Everything here actually refers to a life that wouldn’t suit me if it were real. What is it imitating, then? If it were real, I wouldn’t understand it, but I like the duplicate and understand it. The copy is always pretty. My semi-artistic and artistic milieu should, however, make me disdain copies: but I always seemed to prefer the parody, it was useful to me. Imitating a life probably gave me — or still does? how much has the harmony of my past been ruptured? —, imitating a life probably gave me assurance precisely because that life wasn’t my own: it wasn’t a responsibility of mine.

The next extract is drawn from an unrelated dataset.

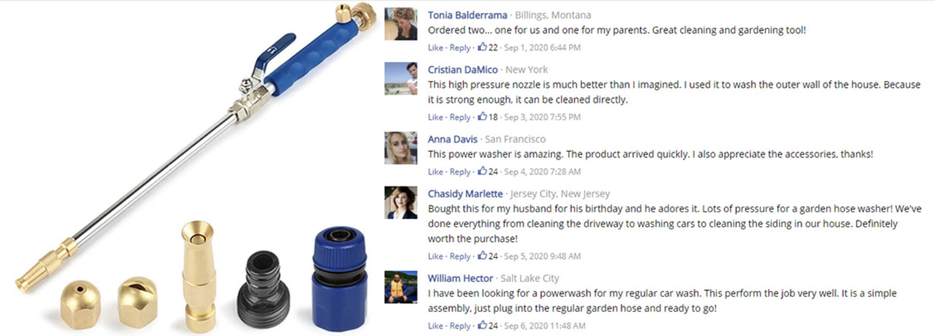Image resolution: width=935 pixels, height=336 pixels.
Task: Open the Anna Davis name link
Action: pos(452,139)
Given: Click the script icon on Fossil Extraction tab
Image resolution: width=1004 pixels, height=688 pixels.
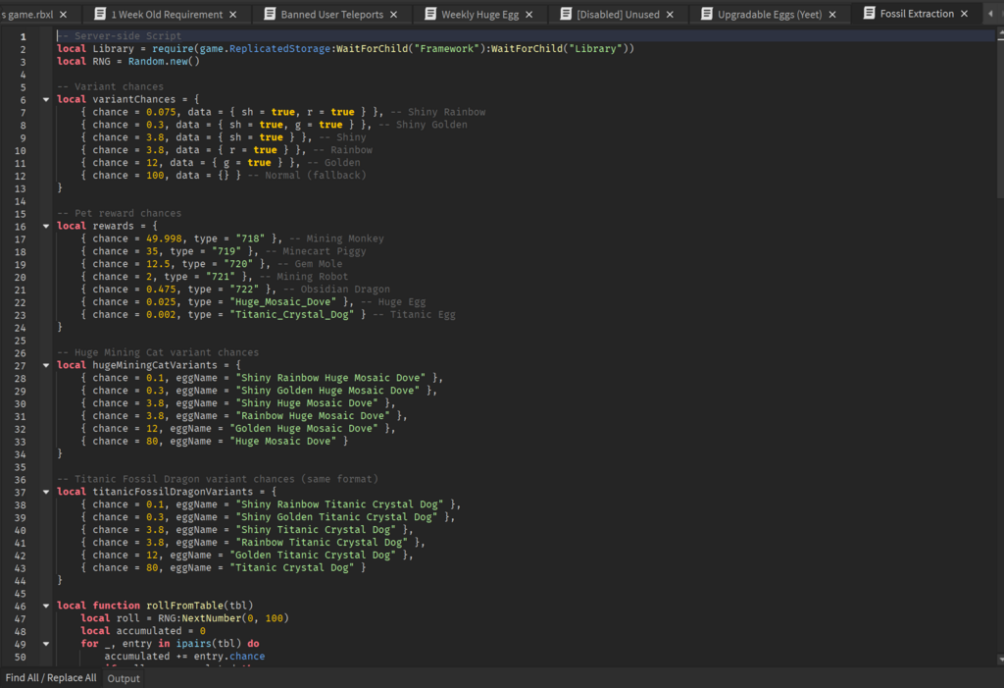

The light general pleasure — which seems to have been the tone in which I live or lived — perhaps came from the world’s not being either me or mine: I could enjoy it. Just as with the men I hadn’t made my own, and whom I could admire and sincerely love, as one loves without egoism, as one loves an idea. Since they weren’t mine, I never tortured them.

As one loves an idea. The witty elegance of my house comes from everything here being in quotes. Out of honest respect for true authorship, I quote the world, I quoted it, since it was neither me nor mine. Was beauty, as for everyone, was a certain beauty my goal? did I live in beauty?

As for myself, without lying or being truthful — as at that moment yesterday morning when I was sitting at the breakfast table — as for myself, I always kept a quotation mark to my left and another to my right. Somehow “as if it wasn’t me” was broader than if it
were
— an inexistent life possessed me entirely and kept me busy like an invention. Only in photography, when the negative was developed, was something else revealed that, uncaught by me, was caught by the snapshot: when the negative was developed my presence as ectoplasm was revealed too. Is photography the picture of a hollow, of a lack, of an absence?

Whereas I myself, more than clean and correct, was a pretty replica. Since all that was probably what made me generous and pretty. All an experienced man needed was one glance to know that I was a woman of generosity and grace, and one who isn’t a bother, and one who doesn’t eat away at a man: a woman who smiles and laughs. I respect other people’s pleasure, and delicately I consume my own pleasure, tedium nourishes me and delicately consumes me, the sweet tedium of a honeymoon.

That image of myself in quotes satisfied me, and not just superficially. I was the image of what I was not, and that image of not-being overwhelmed me: one of the most powerful states is being negatively. Since I didn’t know what I was, “not being” was the closest I could get to the truth: at least I had the other side: I at least had the “not,” I had my opposite. I didn’t know what was good for me, so I lived a kind of pre-eagerness for my “bad.”

And living my “bad,” I lived the other side of something I couldn’t even manage to want or attempt. Like somebody who follows with love a life of whoredom, and at least has the opposite of what she doesn’t know or want or have: the life of a nun. Only now do I know that I already had it all, though the other way around: I was devoted to every detail of the not. Painstakingly not being, I was proving to myself that — that I was.

That way of not-being was so much more pleasant, so much cleaner: since, without meaning this ironically, I’m a woman of spirit. And with a spirited body. At the breakfast table I was framed by my white robe, my clean and well-sculpted face, and a simple body. I exuded the kind of goodness that comes from indulging one’s own pleasures and those of others. I ate delicately what was mine, and delicately wiped my mouth with the napkin.